2. Other randomized prophylaxis signals reported in reviews — sparse details and mixed formats
Systematic reviews and meta‑analyses that compiled randomized trials list several prophylaxis studies and cluster trials but rarely provide full dosing details for all randomized prophylaxis arms in their summaries; reviewers note some prophylaxis RCTs (including ones combining ivermectin with other agents) but emphasize small sample sizes and heterogeneous regimens, which limits pooled inference [5] [3] [6].
3. Trials that were randomized but not principally prophylactic (and dosing referenced in treatment trials)
Several rigorously randomized trials focused on treatment rather than prophylaxis but have been cited when discussing possible prophylactic regimens: pilot and treatment RCTs tested single doses (for example a 400 µg/kg single dose in an early treatment pilot) and multi‑day higher‑dose schedules (for example targeted 600 µg/kg daily for six days in a large outpatient platform trial), illustrating the wide range of dosing strategies explored even outside prophylaxis studies [7] [8] [9].
4. What authoritative reviewers conclude about prophylaxis evidence and recommended doses
Major evidence syntheses — Cochrane and the BMJ living prophylaxis review — conclude that reliable evidence is lacking to support ivermectin for prevention after exposure and that completed randomized trials are small and of uncertain quality; Cochrane explicitly found no solid evidence for post‑exposure prevention and categorized dosing schemes variably as low (≤0.2 mg/kg single dose) or high (>0.2 mg/kg or repeated dosing) when synthesizing trials [2] [10]. The BMJ and other commentators suggested, early in the pandemic, that pragmatic prophylaxis trial designs could test two single doses a week apart, a regimen used in some compassionate or pilot contexts, but this was a methodological suggestion rather than evidence of efficacy [11].
5. Limits of the published randomized prophylaxis record and how to interpret dosing claims
The public‑facing literature mixes peer‑reviewed RCTs, preprints, observational cohorts, and combination intervention trials (ivermectin plus iota‑carrageenan), and many systematic reviews pool disparate dosing schemes (single low dose, weekly low fixed tablet doses, multi‑day high microgram‑per‑kg regimens) without a uniform protocol; as a result, precise, consistently reported prophylactic dosing across completed randomized trials is limited in the available sources and reviewers caution against extrapolating single trial regimens into practice until larger, high‑quality RCTs confirm benefit and safety [1] [5] [2].
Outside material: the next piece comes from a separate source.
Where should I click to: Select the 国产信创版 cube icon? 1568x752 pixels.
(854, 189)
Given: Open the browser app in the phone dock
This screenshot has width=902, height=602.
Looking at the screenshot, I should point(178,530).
6. Bottom line for prophylaxis dosing: what can be stated with confidence
Only a small number of randomized studies explicitly tested ivermectin for pre‑exposure prophylaxis, the best‑documented randomized pre‑exposure regimen in the available record used weekly 12 mg oral ivermectin plus daily nasal iota‑carrageenan sprays for four weeks (Ivercar‑Tuc) [1], while other randomized trials addressed treatment with diverse dosing (single 400 µg/kg, or multi‑day regimens up to 600 µg/kg/day) and reviewers conclude the overall randomized evidence does not support routine prophylactic use pending robust, consistent RCT data [7] [8] [2].